Reproduce each of the following lines exactly as it appears, across all the records.

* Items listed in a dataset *
# # # # #
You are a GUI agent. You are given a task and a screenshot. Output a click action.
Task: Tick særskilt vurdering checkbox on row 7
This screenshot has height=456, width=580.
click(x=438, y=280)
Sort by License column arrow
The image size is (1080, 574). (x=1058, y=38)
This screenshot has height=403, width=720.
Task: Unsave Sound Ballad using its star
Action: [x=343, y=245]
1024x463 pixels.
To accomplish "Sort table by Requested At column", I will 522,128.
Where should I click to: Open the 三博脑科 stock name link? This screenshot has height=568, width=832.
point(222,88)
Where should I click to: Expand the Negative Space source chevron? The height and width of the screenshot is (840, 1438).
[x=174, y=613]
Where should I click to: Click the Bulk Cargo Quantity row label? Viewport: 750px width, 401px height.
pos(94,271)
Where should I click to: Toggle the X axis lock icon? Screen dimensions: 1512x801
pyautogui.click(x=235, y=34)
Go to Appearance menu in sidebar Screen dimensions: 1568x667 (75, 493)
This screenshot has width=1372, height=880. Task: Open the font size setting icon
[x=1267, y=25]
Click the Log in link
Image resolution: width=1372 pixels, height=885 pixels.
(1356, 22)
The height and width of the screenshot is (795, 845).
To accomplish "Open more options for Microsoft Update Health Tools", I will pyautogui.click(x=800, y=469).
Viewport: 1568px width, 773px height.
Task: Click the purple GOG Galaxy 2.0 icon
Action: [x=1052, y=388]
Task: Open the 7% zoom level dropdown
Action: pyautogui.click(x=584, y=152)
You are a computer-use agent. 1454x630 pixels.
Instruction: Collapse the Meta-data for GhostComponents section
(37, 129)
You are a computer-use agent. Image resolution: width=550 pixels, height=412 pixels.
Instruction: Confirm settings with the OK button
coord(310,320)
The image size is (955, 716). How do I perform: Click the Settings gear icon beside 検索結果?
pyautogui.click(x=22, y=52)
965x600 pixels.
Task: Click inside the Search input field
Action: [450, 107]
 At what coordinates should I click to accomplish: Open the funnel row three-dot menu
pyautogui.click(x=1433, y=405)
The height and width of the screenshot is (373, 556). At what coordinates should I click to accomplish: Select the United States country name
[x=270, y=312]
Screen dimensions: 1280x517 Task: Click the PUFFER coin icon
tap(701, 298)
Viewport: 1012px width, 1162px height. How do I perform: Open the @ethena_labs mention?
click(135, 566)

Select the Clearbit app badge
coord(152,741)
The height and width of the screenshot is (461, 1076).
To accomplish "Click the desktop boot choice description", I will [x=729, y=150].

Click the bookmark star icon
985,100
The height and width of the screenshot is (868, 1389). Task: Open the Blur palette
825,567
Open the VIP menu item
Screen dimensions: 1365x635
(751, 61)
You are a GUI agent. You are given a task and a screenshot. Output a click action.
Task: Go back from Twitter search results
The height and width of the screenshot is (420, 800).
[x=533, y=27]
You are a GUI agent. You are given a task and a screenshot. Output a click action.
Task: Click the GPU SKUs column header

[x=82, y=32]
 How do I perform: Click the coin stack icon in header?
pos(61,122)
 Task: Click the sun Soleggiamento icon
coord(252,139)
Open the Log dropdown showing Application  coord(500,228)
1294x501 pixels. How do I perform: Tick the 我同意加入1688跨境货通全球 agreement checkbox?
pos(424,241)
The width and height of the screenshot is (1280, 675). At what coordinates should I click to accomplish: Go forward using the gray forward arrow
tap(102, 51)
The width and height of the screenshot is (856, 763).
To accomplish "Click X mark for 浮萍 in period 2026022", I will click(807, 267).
# # # # #
* Result *
You are a GUI agent. You are given a task and a screenshot. Output a click action.
Task: Tick særskilt vurdering checkbox on row 7
This screenshot has height=456, width=580.
click(x=438, y=280)
Sort by License column arrow
The image size is (1080, 574). (x=1058, y=38)
This screenshot has height=403, width=720.
Task: Unsave Sound Ballad using its star
Action: [x=343, y=245]
1024x463 pixels.
To accomplish "Sort table by Requested At column", I will 522,128.
Where should I click to: Open the 三博脑科 stock name link? This screenshot has height=568, width=832.
point(222,88)
Where should I click to: Expand the Negative Space source chevron? The height and width of the screenshot is (840, 1438).
[x=174, y=613]
Where should I click to: Click the Bulk Cargo Quantity row label? Viewport: 750px width, 401px height.
pos(94,271)
Where should I click to: Toggle the X axis lock icon? Screen dimensions: 1512x801
pyautogui.click(x=235, y=34)
Go to Appearance menu in sidebar Screen dimensions: 1568x667 (75, 493)
This screenshot has width=1372, height=880. Task: Open the font size setting icon
[x=1267, y=25]
Click the Log in link
Image resolution: width=1372 pixels, height=885 pixels.
(1356, 22)
The height and width of the screenshot is (795, 845).
To accomplish "Open more options for Microsoft Update Health Tools", I will pyautogui.click(x=800, y=469).
Viewport: 1568px width, 773px height.
Task: Click the purple GOG Galaxy 2.0 icon
Action: [x=1052, y=388]
Task: Open the 7% zoom level dropdown
Action: pyautogui.click(x=584, y=152)
You are a computer-use agent. 1454x630 pixels.
Instruction: Collapse the Meta-data for GhostComponents section
(37, 129)
You are a computer-use agent. Image resolution: width=550 pixels, height=412 pixels.
Instruction: Confirm settings with the OK button
coord(310,320)
The image size is (955, 716). How do I perform: Click the Settings gear icon beside 検索結果?
pyautogui.click(x=22, y=52)
965x600 pixels.
Task: Click inside the Search input field
Action: [450, 107]
 At what coordinates should I click to accomplish: Open the funnel row three-dot menu
pyautogui.click(x=1433, y=405)
The height and width of the screenshot is (373, 556). At what coordinates should I click to accomplish: Select the United States country name
[x=270, y=312]
Screen dimensions: 1280x517 Task: Click the PUFFER coin icon
tap(701, 298)
Viewport: 1012px width, 1162px height. How do I perform: Open the @ethena_labs mention?
click(135, 566)

Select the Clearbit app badge
coord(152,741)
The height and width of the screenshot is (461, 1076).
To accomplish "Click the desktop boot choice description", I will [x=729, y=150].

Click the bookmark star icon
985,100
The height and width of the screenshot is (868, 1389). Task: Open the Blur palette
825,567
Open the VIP menu item
Screen dimensions: 1365x635
(751, 61)
You are a GUI agent. You are given a task and a screenshot. Output a click action.
Task: Go back from Twitter search results
The height and width of the screenshot is (420, 800).
[x=533, y=27]
You are a GUI agent. You are given a task and a screenshot. Output a click action.
Task: Click the GPU SKUs column header

[x=82, y=32]
 How do I perform: Click the coin stack icon in header?
pos(61,122)
 Task: Click the sun Soleggiamento icon
coord(252,139)
Open the Log dropdown showing Application  coord(500,228)
1294x501 pixels. How do I perform: Tick the 我同意加入1688跨境货通全球 agreement checkbox?
pos(424,241)
The width and height of the screenshot is (1280, 675). At what coordinates should I click to accomplish: Go forward using the gray forward arrow
tap(102, 51)
The width and height of the screenshot is (856, 763).
To accomplish "Click X mark for 浮萍 in period 2026022", I will click(807, 267).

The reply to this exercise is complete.